:: INFORMATION SUPPLIED ::
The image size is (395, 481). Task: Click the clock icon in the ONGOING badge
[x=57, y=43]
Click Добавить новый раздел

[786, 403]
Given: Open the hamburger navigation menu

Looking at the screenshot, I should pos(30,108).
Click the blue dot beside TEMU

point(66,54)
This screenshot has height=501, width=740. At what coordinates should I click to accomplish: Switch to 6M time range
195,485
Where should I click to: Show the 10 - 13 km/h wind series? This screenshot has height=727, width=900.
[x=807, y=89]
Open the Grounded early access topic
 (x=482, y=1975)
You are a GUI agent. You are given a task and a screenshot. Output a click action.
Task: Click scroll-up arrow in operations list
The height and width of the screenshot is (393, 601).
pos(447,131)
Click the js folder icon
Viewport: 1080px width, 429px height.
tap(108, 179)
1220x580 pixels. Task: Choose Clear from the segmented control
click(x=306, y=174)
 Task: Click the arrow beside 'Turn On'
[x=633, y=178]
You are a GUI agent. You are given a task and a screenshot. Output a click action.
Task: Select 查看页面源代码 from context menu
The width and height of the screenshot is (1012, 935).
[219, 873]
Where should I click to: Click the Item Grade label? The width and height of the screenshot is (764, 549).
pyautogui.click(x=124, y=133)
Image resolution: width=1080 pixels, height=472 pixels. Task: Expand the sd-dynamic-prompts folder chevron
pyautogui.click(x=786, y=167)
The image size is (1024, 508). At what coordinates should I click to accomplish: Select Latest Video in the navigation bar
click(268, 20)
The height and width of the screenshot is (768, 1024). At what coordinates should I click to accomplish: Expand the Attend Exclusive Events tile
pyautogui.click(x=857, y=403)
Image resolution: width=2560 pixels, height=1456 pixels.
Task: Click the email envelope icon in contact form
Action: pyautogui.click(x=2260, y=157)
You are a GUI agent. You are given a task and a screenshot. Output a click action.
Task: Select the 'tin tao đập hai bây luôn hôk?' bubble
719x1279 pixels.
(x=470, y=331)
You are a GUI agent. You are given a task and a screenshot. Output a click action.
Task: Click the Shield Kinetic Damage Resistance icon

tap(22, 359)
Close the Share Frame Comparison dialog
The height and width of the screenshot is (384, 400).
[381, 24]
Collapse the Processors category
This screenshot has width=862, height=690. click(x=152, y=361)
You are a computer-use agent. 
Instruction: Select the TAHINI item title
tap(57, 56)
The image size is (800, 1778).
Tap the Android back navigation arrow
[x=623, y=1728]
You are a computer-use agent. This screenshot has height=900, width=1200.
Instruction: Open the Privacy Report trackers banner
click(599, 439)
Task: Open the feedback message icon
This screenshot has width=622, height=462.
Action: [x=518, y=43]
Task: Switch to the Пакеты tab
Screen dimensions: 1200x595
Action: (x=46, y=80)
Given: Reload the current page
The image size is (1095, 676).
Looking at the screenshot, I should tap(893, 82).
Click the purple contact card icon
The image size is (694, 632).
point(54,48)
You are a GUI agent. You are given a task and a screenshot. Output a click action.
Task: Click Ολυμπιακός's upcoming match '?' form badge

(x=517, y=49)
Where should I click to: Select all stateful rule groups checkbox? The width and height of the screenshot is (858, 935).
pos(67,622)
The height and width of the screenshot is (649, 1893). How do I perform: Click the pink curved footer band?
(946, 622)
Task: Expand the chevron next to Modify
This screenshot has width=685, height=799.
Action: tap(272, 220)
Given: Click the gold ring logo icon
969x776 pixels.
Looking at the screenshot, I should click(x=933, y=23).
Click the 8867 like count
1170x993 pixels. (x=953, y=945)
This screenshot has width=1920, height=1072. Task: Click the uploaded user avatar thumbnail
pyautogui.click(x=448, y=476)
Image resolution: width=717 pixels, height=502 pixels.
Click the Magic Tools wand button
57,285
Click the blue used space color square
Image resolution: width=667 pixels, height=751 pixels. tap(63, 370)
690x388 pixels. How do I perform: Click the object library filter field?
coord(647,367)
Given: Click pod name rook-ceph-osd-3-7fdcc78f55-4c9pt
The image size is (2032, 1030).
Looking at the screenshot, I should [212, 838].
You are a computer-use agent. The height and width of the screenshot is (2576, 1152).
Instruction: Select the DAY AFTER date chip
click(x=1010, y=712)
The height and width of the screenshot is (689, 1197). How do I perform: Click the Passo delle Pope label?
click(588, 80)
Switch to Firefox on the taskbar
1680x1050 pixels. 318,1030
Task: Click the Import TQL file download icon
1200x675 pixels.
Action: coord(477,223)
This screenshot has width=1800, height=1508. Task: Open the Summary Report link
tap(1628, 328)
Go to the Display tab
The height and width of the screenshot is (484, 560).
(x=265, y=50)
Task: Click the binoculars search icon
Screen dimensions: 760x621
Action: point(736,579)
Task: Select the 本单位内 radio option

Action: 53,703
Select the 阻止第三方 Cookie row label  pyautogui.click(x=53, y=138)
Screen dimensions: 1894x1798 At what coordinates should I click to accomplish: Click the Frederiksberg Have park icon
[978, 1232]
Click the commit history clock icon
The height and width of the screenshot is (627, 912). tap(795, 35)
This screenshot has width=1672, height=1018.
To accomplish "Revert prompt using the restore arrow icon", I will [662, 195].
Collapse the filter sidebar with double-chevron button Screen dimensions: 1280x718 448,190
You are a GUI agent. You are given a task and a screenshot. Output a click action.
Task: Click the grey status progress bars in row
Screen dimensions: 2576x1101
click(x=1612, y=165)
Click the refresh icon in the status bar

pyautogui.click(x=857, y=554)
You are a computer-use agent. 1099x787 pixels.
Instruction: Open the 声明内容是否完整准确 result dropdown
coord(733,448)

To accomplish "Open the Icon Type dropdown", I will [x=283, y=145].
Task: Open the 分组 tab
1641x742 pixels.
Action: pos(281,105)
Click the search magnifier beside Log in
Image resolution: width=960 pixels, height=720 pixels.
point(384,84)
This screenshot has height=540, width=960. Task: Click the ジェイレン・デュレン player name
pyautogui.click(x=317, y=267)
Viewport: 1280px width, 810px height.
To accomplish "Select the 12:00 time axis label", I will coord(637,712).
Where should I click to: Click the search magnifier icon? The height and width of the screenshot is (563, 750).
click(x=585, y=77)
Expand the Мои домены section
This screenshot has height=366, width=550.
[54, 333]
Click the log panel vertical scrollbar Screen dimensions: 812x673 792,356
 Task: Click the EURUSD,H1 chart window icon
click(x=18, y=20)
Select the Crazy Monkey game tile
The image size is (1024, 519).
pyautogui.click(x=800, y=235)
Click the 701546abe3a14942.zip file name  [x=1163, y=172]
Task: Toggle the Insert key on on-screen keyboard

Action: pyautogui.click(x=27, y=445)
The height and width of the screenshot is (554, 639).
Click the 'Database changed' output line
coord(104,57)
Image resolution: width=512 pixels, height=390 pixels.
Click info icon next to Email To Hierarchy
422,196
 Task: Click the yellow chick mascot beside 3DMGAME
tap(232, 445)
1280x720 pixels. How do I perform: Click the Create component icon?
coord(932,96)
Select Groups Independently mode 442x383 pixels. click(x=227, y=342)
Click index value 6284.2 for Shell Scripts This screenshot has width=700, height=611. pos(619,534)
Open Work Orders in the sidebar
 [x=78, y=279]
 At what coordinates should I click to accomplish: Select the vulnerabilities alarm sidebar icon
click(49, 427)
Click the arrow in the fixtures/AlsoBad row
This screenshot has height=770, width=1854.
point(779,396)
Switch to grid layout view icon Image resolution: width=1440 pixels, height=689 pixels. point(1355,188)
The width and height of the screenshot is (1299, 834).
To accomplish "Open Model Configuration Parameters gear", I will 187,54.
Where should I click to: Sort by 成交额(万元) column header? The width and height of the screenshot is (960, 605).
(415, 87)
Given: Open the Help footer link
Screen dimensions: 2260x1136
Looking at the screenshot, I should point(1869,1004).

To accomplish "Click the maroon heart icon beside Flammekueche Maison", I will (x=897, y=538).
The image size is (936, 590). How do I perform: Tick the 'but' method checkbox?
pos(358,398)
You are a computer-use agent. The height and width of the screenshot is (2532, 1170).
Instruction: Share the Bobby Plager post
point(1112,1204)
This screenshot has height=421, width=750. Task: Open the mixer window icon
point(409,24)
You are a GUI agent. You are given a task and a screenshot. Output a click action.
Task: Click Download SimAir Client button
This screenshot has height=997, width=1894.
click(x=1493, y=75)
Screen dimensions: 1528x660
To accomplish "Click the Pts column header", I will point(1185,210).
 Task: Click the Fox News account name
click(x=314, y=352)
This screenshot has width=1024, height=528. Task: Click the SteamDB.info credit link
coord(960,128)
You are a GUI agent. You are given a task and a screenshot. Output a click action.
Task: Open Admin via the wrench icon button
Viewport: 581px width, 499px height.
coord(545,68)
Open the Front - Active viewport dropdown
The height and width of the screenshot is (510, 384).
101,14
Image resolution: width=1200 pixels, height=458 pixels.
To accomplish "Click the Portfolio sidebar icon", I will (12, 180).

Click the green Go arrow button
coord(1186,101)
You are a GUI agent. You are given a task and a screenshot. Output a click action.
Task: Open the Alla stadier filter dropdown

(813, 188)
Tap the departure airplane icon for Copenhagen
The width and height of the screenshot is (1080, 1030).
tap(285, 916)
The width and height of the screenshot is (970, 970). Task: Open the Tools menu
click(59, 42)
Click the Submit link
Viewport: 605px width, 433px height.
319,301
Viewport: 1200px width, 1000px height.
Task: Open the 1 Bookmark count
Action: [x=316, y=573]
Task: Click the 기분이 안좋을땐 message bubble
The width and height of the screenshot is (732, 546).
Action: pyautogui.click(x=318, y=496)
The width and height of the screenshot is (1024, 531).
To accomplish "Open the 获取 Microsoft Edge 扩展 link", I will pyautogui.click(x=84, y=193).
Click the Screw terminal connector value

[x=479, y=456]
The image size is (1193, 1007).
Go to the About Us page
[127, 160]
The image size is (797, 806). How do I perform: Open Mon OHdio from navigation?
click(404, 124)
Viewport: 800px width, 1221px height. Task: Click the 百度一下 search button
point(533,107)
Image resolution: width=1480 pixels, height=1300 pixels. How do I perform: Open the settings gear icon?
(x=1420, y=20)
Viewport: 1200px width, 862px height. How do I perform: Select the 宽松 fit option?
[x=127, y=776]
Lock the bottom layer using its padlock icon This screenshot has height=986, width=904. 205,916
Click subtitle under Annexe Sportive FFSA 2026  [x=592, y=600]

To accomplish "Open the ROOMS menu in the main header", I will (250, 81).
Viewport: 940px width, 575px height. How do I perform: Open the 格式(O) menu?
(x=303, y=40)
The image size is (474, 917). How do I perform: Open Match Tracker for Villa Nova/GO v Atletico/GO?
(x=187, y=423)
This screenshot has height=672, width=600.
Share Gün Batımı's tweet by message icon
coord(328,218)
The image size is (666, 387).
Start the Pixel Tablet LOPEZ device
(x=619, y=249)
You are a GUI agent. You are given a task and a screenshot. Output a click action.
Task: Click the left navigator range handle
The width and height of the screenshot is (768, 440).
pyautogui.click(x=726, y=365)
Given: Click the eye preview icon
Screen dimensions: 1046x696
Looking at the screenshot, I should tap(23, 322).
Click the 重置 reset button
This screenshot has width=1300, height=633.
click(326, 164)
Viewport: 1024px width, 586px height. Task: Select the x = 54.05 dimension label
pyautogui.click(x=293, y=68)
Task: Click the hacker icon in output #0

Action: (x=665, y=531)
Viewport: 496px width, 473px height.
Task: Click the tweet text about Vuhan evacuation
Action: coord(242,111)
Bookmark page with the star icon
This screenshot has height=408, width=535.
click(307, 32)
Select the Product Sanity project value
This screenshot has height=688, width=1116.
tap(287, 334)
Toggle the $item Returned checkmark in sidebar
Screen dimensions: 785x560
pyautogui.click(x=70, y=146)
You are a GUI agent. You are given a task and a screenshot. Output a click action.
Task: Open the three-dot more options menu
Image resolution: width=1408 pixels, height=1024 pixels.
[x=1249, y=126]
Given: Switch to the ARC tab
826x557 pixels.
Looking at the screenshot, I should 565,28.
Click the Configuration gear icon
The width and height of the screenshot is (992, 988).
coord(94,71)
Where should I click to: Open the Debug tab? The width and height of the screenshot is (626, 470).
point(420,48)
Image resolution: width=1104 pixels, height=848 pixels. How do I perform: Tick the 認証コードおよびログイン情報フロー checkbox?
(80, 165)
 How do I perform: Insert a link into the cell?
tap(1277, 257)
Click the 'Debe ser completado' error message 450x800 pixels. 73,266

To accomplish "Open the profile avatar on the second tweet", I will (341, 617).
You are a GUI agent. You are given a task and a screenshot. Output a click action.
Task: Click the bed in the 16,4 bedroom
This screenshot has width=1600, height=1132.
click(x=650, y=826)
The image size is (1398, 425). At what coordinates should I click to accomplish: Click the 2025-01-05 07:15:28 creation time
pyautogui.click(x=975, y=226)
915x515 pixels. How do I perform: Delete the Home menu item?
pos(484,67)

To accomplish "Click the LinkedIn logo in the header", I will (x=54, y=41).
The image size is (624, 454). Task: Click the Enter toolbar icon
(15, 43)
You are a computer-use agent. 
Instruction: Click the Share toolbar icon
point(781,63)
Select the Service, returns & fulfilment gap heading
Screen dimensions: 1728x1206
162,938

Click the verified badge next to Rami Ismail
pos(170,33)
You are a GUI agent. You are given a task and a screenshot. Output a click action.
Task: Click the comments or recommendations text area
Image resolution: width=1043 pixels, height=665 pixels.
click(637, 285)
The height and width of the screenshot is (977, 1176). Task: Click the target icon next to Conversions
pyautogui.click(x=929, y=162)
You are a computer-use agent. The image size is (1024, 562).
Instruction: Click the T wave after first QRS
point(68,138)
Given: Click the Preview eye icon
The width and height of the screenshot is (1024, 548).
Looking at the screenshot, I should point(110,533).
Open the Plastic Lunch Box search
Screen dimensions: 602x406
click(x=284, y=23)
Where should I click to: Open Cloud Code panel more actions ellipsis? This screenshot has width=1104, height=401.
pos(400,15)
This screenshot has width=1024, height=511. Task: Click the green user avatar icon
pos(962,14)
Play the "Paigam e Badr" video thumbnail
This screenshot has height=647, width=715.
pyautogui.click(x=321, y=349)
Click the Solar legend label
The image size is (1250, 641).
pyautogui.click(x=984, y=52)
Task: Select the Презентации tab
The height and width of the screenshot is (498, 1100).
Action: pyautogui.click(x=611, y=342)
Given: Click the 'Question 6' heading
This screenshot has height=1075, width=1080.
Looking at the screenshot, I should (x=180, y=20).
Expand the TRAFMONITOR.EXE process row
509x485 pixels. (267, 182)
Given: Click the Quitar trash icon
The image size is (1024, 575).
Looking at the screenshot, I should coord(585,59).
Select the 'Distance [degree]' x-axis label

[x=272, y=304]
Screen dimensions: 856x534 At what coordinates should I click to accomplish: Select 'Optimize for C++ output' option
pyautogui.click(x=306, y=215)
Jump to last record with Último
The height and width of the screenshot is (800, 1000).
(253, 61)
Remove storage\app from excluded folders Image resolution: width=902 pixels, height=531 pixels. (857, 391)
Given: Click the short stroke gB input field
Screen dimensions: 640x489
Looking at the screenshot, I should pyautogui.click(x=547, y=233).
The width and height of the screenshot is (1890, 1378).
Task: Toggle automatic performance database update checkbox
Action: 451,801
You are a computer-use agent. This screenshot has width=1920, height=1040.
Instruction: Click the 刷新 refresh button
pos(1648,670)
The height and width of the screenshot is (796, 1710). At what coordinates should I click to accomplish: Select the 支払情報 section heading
:::
● EXERCISE AIM:
Look through the entries and find each line that has the string "Configuration". Copy those lines.

● SOLUTION TO THIS EXERCISE:
To accomplish "Open Model Configuration Parameters gear", I will 187,54.
Click the Configuration gear icon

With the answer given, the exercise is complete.